Komisi II Dewan Perwakilan Rakyat Daerah (DPRD) Kabupaten
Jembrana menggelar rapat kerja penting bersama Plt. Kepala Badan Pengelola
Keuangan dan Aset Daerah (BPKAD) Jembrana, Selasa (6/5/2025), di Ruang Rapat
DPRD. Agenda rapat kali ini menyoroti secara tajam realisasi Pendapatan Asli
Daerah (PAD) Triwulan I Tahun Anggaran 2025 yang belum mencapai target.
Dalam pemaparan BPKAD, disebutkan bahwa realisasi PAD pada triwulan pertama
hanya mampu menembus angka 14 persen dari target 15 persen yang telah ditetapkan.

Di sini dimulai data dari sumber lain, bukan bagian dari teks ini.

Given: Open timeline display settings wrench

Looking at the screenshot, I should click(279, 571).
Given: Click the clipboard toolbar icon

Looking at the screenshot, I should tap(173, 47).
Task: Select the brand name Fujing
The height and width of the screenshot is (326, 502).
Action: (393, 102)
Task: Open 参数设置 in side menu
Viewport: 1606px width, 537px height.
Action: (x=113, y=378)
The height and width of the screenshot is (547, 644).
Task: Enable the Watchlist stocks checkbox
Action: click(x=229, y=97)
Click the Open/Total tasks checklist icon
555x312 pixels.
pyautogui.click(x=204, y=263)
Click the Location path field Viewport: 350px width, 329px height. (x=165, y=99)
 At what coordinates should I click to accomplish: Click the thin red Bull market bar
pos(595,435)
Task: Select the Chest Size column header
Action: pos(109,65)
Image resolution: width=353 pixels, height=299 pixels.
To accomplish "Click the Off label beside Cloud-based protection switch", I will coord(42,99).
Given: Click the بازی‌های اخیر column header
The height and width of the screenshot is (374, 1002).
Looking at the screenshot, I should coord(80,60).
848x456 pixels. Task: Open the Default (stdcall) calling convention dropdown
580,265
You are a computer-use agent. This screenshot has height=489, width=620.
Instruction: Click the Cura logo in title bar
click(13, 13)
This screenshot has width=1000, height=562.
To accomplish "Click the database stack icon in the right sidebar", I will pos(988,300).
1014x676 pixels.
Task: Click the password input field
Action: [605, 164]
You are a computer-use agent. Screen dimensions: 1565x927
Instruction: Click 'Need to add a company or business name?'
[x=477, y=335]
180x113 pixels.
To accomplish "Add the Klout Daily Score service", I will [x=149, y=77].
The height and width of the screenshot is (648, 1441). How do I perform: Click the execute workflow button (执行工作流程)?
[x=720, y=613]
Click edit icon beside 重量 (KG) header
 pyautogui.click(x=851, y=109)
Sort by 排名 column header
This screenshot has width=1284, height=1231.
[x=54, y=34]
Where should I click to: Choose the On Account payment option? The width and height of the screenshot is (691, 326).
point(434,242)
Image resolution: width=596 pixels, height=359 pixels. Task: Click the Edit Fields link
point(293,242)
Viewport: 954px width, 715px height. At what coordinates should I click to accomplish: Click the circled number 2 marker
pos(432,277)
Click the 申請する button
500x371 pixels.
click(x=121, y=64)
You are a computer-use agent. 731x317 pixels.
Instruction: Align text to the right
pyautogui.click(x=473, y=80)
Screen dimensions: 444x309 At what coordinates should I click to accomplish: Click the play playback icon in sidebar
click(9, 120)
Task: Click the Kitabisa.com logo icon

Capaian ini dinilai mengkhawatirkan oleh anggota Komisi II, mengingat PAD
menjadi sumber pendanaan utama berbagai program prioritas daerah.
Ketua Komisi II DPRD Kabupaten Jembrana, I Ketut Suastika, S.Sos., M.H.,
mengaku kecewa dengan capaian tersebut dan menegaskan perlunya pembenahan
menyeluruh, baik dari sisi kebijakan hingga pelaksanaan teknis di lapangan.
"Kami sangat menyayangkan rendahnya realisasi PAD pada triwulan pertama.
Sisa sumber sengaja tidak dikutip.